Start of Entries provided

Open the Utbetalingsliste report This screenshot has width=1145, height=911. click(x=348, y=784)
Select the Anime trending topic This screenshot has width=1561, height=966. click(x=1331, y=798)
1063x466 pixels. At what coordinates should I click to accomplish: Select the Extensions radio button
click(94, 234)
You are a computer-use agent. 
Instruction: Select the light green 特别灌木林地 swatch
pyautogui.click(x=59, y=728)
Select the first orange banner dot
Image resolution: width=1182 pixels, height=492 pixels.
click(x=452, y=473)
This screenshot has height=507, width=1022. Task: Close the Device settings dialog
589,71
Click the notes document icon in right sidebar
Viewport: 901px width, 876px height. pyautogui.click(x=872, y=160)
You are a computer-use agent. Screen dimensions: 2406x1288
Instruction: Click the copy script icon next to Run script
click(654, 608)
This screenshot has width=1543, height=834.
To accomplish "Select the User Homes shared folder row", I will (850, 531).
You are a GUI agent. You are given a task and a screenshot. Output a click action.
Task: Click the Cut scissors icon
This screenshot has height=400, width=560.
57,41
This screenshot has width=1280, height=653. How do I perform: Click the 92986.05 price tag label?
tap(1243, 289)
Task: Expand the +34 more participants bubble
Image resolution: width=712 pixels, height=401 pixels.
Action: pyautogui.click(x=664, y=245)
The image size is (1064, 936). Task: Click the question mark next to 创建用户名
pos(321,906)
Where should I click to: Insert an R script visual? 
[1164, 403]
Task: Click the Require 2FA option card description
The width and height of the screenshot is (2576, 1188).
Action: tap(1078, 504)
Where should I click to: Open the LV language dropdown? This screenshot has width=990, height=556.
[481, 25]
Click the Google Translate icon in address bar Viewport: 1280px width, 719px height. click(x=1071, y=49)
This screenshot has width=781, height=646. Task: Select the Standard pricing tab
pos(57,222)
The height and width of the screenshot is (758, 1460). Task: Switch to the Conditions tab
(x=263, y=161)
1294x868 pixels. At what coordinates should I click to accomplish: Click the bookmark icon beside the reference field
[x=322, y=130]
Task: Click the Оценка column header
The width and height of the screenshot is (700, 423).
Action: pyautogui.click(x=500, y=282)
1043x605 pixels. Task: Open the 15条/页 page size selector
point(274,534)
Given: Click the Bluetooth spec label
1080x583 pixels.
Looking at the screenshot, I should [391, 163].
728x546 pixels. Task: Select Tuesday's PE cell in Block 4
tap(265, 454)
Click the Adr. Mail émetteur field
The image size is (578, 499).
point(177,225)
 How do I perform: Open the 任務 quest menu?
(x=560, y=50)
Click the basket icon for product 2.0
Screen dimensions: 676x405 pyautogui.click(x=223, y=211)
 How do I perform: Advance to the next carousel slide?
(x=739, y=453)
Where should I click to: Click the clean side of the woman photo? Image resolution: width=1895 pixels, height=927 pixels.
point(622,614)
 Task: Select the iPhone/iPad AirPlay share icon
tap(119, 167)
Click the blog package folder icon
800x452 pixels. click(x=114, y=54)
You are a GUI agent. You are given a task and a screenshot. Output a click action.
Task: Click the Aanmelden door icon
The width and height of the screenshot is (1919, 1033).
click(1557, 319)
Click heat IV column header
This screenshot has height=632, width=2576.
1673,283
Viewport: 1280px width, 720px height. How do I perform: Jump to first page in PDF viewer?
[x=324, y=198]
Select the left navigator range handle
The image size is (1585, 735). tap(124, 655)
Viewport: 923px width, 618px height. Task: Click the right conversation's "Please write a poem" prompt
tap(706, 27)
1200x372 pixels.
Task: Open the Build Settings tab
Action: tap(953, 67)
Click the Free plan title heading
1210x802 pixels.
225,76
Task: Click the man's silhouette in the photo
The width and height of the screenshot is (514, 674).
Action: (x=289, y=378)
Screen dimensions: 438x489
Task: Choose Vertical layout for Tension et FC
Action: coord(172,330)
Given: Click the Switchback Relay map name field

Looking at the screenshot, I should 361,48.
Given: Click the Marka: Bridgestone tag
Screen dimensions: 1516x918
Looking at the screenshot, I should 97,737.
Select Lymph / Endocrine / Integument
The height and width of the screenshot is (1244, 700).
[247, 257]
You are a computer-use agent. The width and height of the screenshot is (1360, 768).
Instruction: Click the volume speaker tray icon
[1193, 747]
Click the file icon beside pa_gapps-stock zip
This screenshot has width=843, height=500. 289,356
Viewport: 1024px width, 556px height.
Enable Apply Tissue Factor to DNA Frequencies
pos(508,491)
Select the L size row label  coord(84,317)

End of Entries provided

Copy out each line of the listing that contains the word "header".

Task: Click the Оценка column header
Click heat IV column header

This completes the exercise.